The H-1B program, created three decades ago, was meant to help employers find talent in short supply. In practice it became a staple for major tech firms and consultancies that filed thousands of applications annually. Walmart's sharp reduction aligns with a broader slowdown in technology hiring, a trend some analysts link to artificial intelligence tools that may reduce the need for certain specialized roles. Retailers such as Target, Home Depot, and Lowe's maintained relatively steady filing levels over the same two-year comparison, suggesting the impact varies by sector and company strategy.
Financial firms present a mixed picture. While overall petitions declined, the increase at Citigroup shows that some institutions still see value in the program despite higher costs. This variation underscores that market signals, rather than blanket mandates, are now shaping decisions. Companies facing genuine skill shortages may pay the fee when the productivity gains justify it. Others appear to be concluding that the expense outweighs the benefit or that American workers, properly compensated, can fill the gaps.
The Department of Labor figures capture only certified applications and do not reflect final visa approvals, which remain subject to federal caps and additional scrutiny.
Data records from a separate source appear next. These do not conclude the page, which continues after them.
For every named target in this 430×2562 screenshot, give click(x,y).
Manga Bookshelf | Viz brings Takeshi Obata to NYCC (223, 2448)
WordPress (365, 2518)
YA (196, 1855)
Still, the early drop offers empirical evidence of behavioral change. For proponents of reform, the numbers validate the view that the program had grown oversized and tilted toward large corporate interests. For smaller employers locked out, the fee creates real operational strain in fields like special education and rural health care where domestic recruitment has long proved difficult.
Whether these shifts ultimately expand opportunities for American workers or simply raise costs for certain services remains an open question. What the data already demonstrates is that price matters. When government raises the cost of a particular input, whether labor or anything else, rational actors adjust. Walmart's halved filings, the mixed results on Wall Street, and the closed doors at places like Wayside illustrate that principle in action. The H-1B program is not ending, but its role in the labor market is being recalibrated at a higher price point, with consequences that differ sharply by the size and resources of the employer.